▶ Istruzioni del compito:
Nell'estratto sulle fonti energetiche non rinnovabili, come è cambiata negli ultimi 35 anni la quota di queste fonti su tutta l'energia prodotta?

LE FONTI ENERGETICHE NON RINNOVABILI




In questo primo capitolo saranno analizzate le fonti energetiche non rinnovabili utilizzate in modo significativo dall’uomo, quelle fonti dunque che dipendono da uno specifico materiale che é estratto dal suolo terrestre. In primo luogo, sarà data una panoramica delle fonti energetiche fossili che tuttora costituiscono il più grande bacino energetico usato dall’umanità, a cominciare dal petrolio e dal gas naturale, per concludere con il carbone e il legno; inoltre saranno presentati i dati relativi all’energia nucleare proveniente da fissione dell’uranio (anch’esso un minerale estratto e dunque non rinnovabile). Per chi pensa che oggigiorno l’umanità stia per abbandonare tali risorse, basta notare che la quota delle fonti energetiche non rinnovabili si é addirittura incrementata negli ultimi 35 anni passando dall’86.5% al 87% di tutta l’energia prodotta; solo scorporando la parte relativa al nucleare si vede una flessione percentuale (ma non assoluta) dei combustibili fossili.

▶ Dati registrati:
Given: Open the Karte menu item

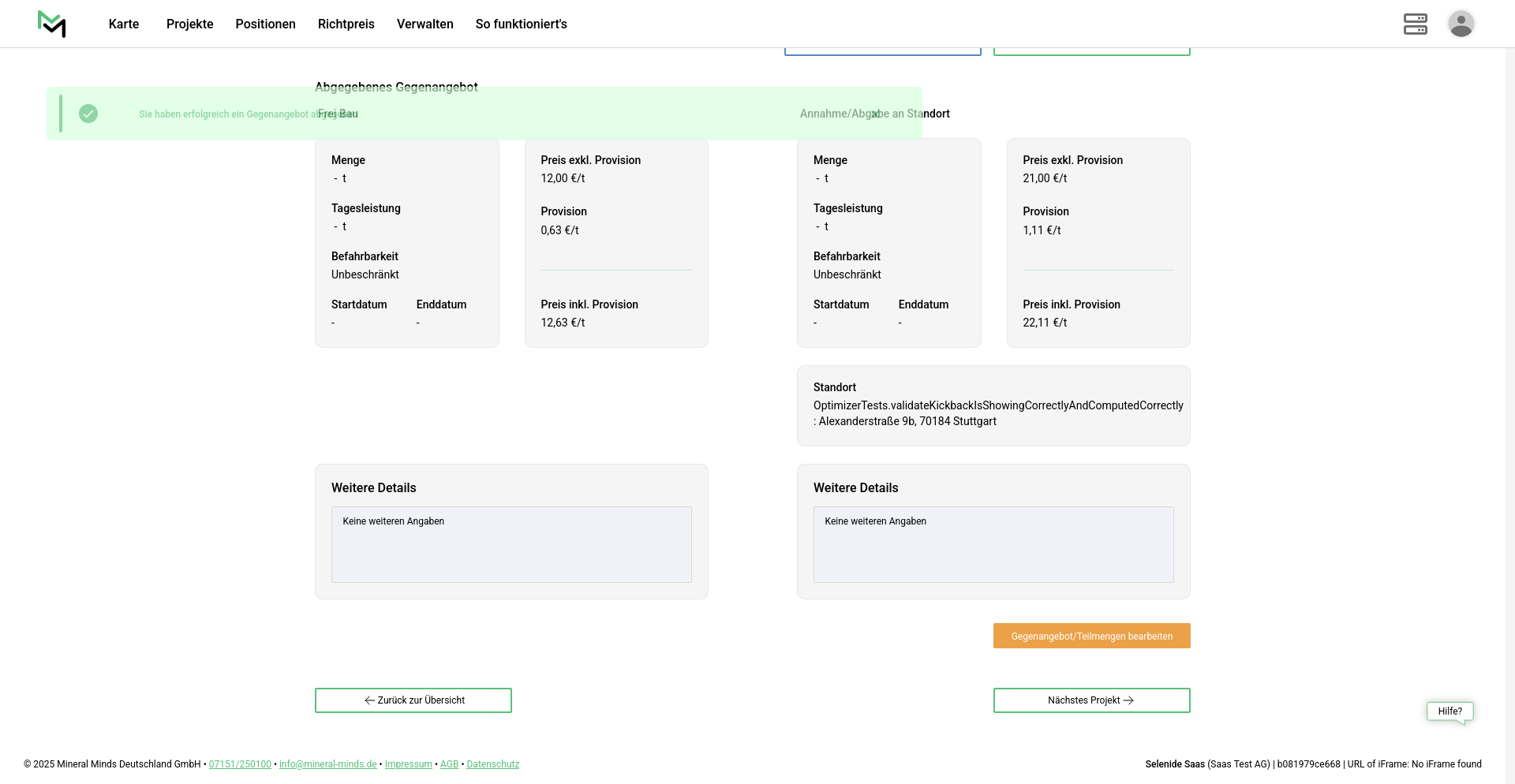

▶ Problema risolto:
È salita dall'86.5% all'87% di tutta l'energia prodotta.